Cracking the Code on Yoga Poses
Yoga has become a global phenomenon, attracting millions with its promise of physical and mental well-being. However, the journey to zen isn't always smooth; incorrect postures can lead to injuries. This is where technology steps in, with a growing interest in automated yoga pose classification. The goal is simple: to help yogis perfect their poses without relying on expert instructors.
Deep learning models have shown great promise in recognizing human poses, but their application in yoga pose classification is still in its early days. Researchers have been experimenting with various architectures and input methods to improve accuracy. One major challenge is the lack of comprehensive datasets that can train these models effectively.
A team of researchers has introduced a new dataset called "Yoga-16", designed to push the boundaries of yoga pose classification. They tested three popular deep learning models - VGG16, ResNet50, and Xception - with different input types: raw images, and skeleton images generated by MediaPipe Pose and YOLOv8 Pose. The results were striking: skeleton-based representations outperformed raw images, with VGG16 achieving an accuracy of 96.09% when paired with MediaPipe Pose skeleton input.

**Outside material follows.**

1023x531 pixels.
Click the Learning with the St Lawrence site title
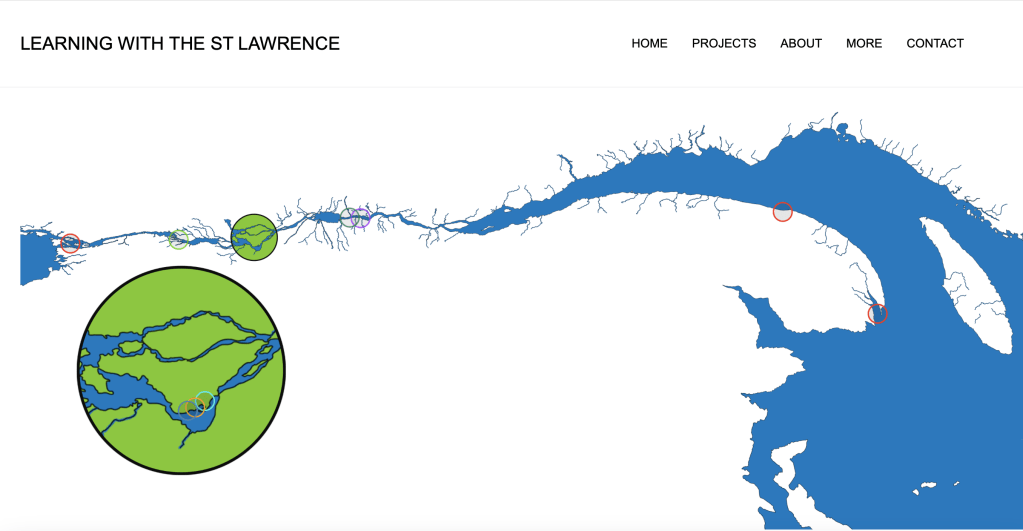coord(180,43)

So, what's behind this success? The answer lies in the way skeleton-based models capture the essence of yoga poses. By focusing on the relationships between body parts, these models can better understand the nuances of each pose. It's a bit like solving a puzzle; the model pieces together the pose by analyzing the connections between joints and limbs.
But how do these models make their decisions? To find out, researchers used a technique called Grad-CAM, which provides a glimpse into the model's thought process. The insights gained from this analysis can help improve the models, making them more accurate and reliable. As yoga continues to evolve, the fusion of technology and ancient practices will undoubtedly lead to new discoveries and innovations.